È una religiosa sarda, dell’ordine delle Figlie di San Giuseppe di Genoni, che guida una maternità a Zongo nella Repubblica democratica del Congo, la religiosa ottantunenne citata oggi da Francesco come esempio dei missionari italiani che donano la vita
Si chiama suor Maria Concetta Esu ed è una religiosa sarda in Africa dal 1959, la suora ottantunenne citata questa mattina dal Papa durante l’udienza generale come esempio della dedizione dei missionari incontrati durante il viaggio in Africa.
«Sì era all’incontro con il Papa a Bangui. Le consorelle alla televisione l’hanno riconosciuta e hanno visto che Francesco si è fermato a scambiare qualche parola con lei». A confermarlo è da Oristano la Casa generaliza delle Figlie di San Giuseppe di Genoni, l’ordine religioso a cui appartiene suor Maria Concetta.

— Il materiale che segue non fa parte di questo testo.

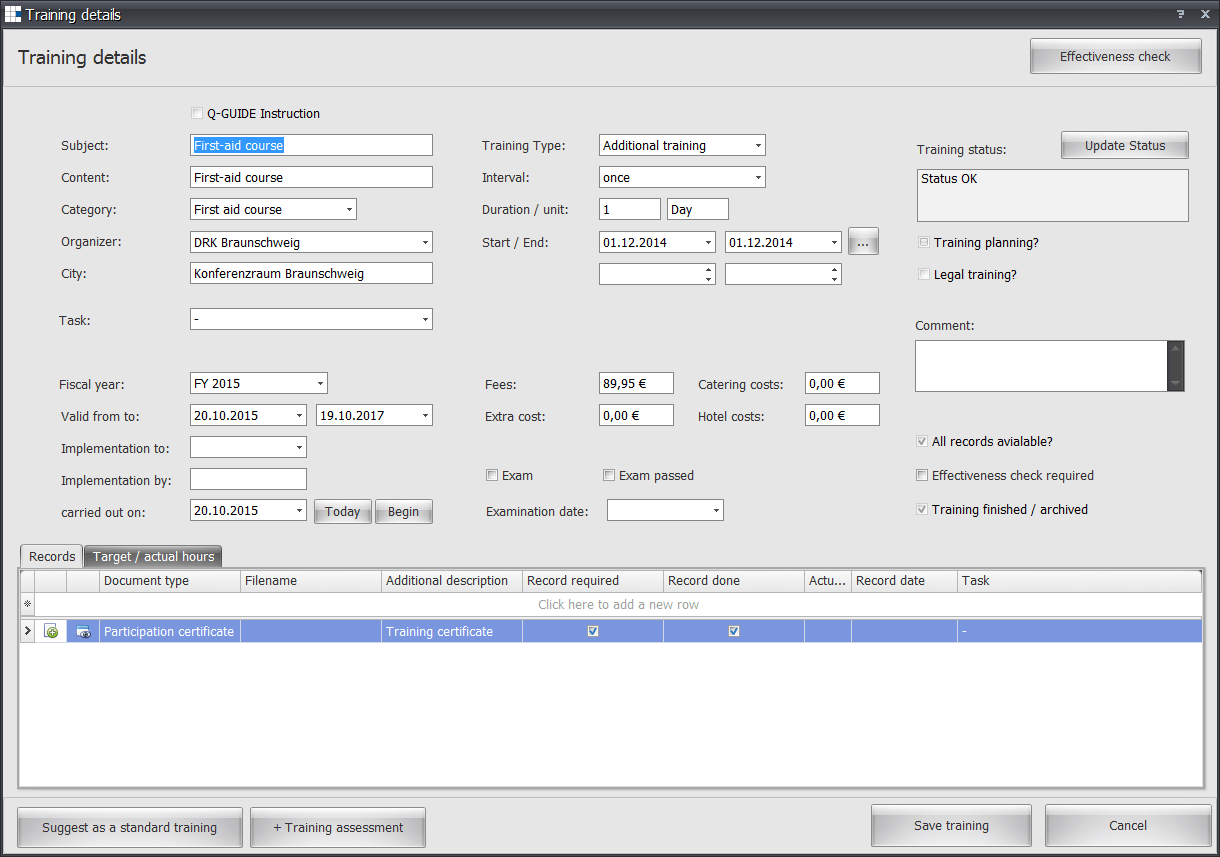Screen dimensions: 1220x857
Task: Open the Training Type dropdown
Action: (758, 146)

Suor Maria Concetta è un ostetrica e a 81 anni è ancora sulla breccia: dirige la maternità che le Figlie di san Giuseppe di Genoni hanno a Zongo, una città del Nord della Repubblica democratica del Congo poco lontana da Bangui. A separare la sua città dalla capitale della Repubblica Centrafricana c’è appena il fiume Ubangi che – come il Papa stesso ha raccontato – la religiosa ha attraversato in canoa, insieme a una bambina. Su un dettaglio solo Francesco è stato un po’ «impreciso»: i bambini fatti nascere in più di cinquant’anni da questa religiosa non sono 3.280 ma molti di più… In questa testimonianza raccolta su di lei a Zongo l’estate scorsa dall’Agenzia France Presse erano già più di 34.600 (una sintesi in italiano si può leggere qui).
«Lavorare come ostetrica mi dà molta gioia – racconta di sé – perché è Dio che dona la vita, ma non è Lui poi a far partorire…». L’articolo spiega bene anche la situazione di frontiera in cui in tutti questi anni suor Maria Concetta ha vissuto questo suo impegno missionario. Nel Paese ha vissuto gli anni della dittaura di Mobutu; poi – tra il 1996 e il 1997 – Zongo si è trovata in prima linea nella Prima guerra del Congo. Racconta di come i ribelli dell’AFDL siano entrati nel suo ospedale e le abbiano anche puntato le armi contro. «Ma uno di loro – racconta – mi ha protetta dicendo: lasciala stare, è quella che fa partorire le nostre donne». Scampata alla morte trovò rifugio proprio attraversando il fiume fino a Bangui. Ma qualche anno dopo si sarebbe trovata a sua volta ad accogliere a Zongo i profughi che scappano dalle violenze nella Repubblica Centrafricana.
Di piani di evacuazione in caso di crisi non vuole nemmeno sentir parlare: «Voglio rimanere qui. Non sarò mai un disertore. Ho dato la mia vita qui e qui lascerò anche le mie ossa».